Após discursar, Serra ouviu perguntas da plateia, mas pouco respondeu. Sobre uma discussão a respeito de direito autoral - um novo projeto de lei sobe o tema está sob consulta popular - o tucano reconheceu não entender do assunto, dizendo apenas saber da existência do Ecad (Escritório Central de Arrecadação) e afirmando que "os artistas que produzem têm que ser remunerados".
- Eu quero muito aprender sobre isso - afirmou
Em outra oportunidade, o baterista do grupo Titãs, Charles Gavin, também ficou sem reposta para sua pergunta, feita por escrito, sobre a necessidade de se atualizar leis que regem a atividade artística. Serra recomendou ao músico que lhe escrevesse um e-mail sobre a questão.
Também provocado a falar sobre propostas para cinema e música, Serra disse que, naquele momento, não queria fazer uma abordagem setorial da cultura, mas se dispôs a apresentar propostas posteriormente.
Sobre financiamento, o candidato disse acreditar que, além da Lei Rouanet, são necessárias mais fontes para a cultura, com "recursos maiores, que cheguem de outra forma". Já a respeito das decisões a serem tomadas sobre novos projetos culturais, Serra defendeu a diversificação das discussões:
- Devem participar empresários, artistas, governo, organizações da sociedade. Não deve ter um centro de decisões tutelando isso. É um trabalho que deve ser feito conjuntamente, com todos os problemas e contradições que isso possa envolver.
Também presente ao evento, o candidato ao governo do estado do Rio pelo PV, Fernando Gabeira, reforçou a tese tucana, e disse que a questão do turismo, no caso fluminense, deve ser associada a da cultura.
- No Rio de Janeiro, além das imensas possibilidades, podemos estabelecer interfaces entre a cultura e o turismo, o que pode estimular muito mais esse processo, uma vez que nós estamos às vésperas da Copa do Mundo e da Olimpíada - afirmou Gabeira.
Serra fez críticas ao governo federal em relação ao modo como a Lei Rouanet vem sendo aplicada, citando o caso do Cirque de Soleil, "que, por sinal, eu acho chato", disse o candidato.
- É uma coisa que se paga, mas teve incentivo porque o Ministério da Cultura quis. O conselho que julga recomendou que não se desse. É curioso isso.
O ex-governador de São Paulo também se mostrou contrário à possibilidade de empresas estatais terem sua própria política de patrocínio para projetos culturais, citando seu estado como exemplo.
- No caso de São Paulo, todas as empresas estaduais que têm imposto de renda não puderam fazer política própria. É a Secretaria da Cultura que trabalha com os incentivos, e não as empresas isoladamente, coisa que não acontece no governo federal.

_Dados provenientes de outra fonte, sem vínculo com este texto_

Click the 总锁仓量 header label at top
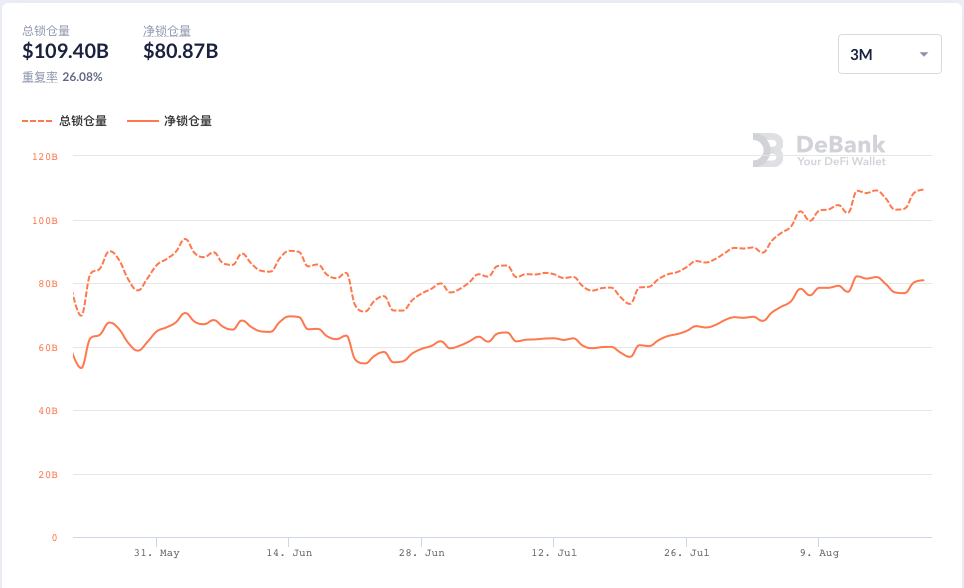964x588 pixels. (x=46, y=31)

Serra também chamou de "feudos" e "instrumentos de política partidária" os sistemas de concessão de incentivos das empresas do governo federal, citando a Petrobras.
Entre os presentes ao Restaurante Fiorentina, na Zona Sul do Rio, nem todos declararam apoio a Serra. A atriz Maitê Proença, por exemplo disse não ter definido seu voto.

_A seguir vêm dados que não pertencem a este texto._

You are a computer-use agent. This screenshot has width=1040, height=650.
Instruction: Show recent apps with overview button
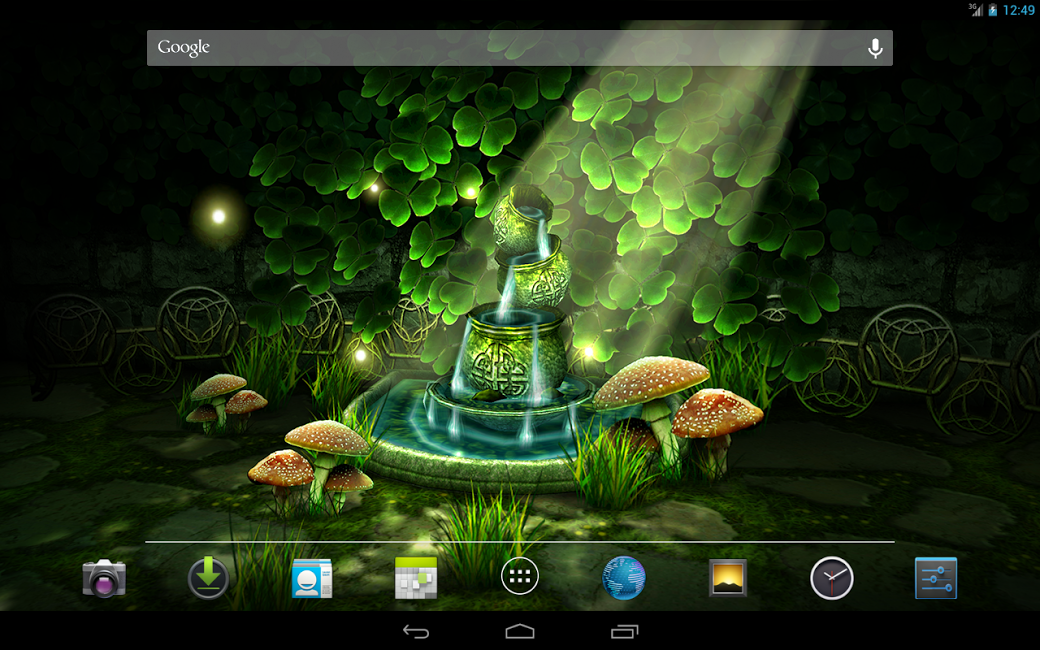click(624, 631)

- Vim para ouvir as propostas e saber se ele (Serra) tem alguma plataforma para nossa área.
Já o escritor Ferreira Gullar não escondeu sua preferência.

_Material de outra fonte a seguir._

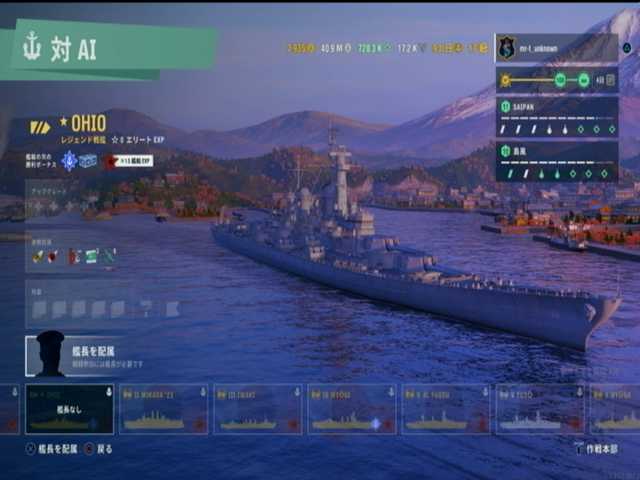Select the green flag consumable icon
This screenshot has height=480, width=640.
pyautogui.click(x=91, y=257)
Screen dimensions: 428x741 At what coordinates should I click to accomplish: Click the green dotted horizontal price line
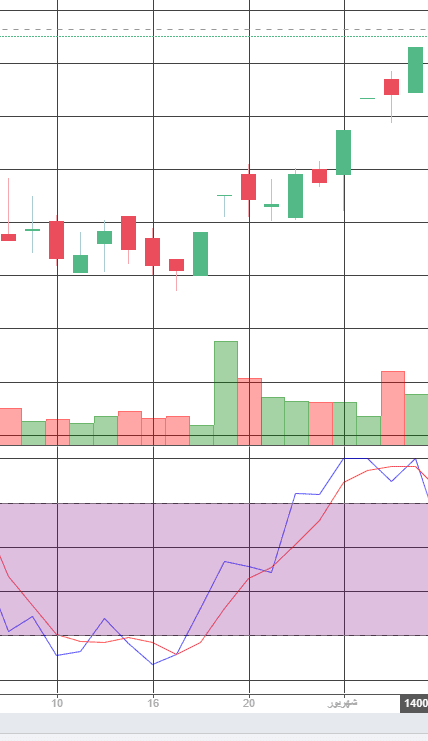tap(214, 36)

- Eu conheço o Serra desde a UNE. - disse Gullar ao JB, sobre a época da ditadura, na qual Serra dirigia a União Nacional dos Estudantes - Você sabe de alguma coisa contra ele? Ele já foi acusado de corrupção, de safadeza? De 1964 até hoje temos meio século. São poucos os políticos brasileiros que podem dizer: "Não há nada contra mim". Além disso, tem que haver alternância de poder. Não pode um partido só ficar no governo.
Também demonstraram apoio a Serra os atores Carlos Vereza e Rosamarinha Murtinho, que usaram o microfone para discursar em favor do candidato.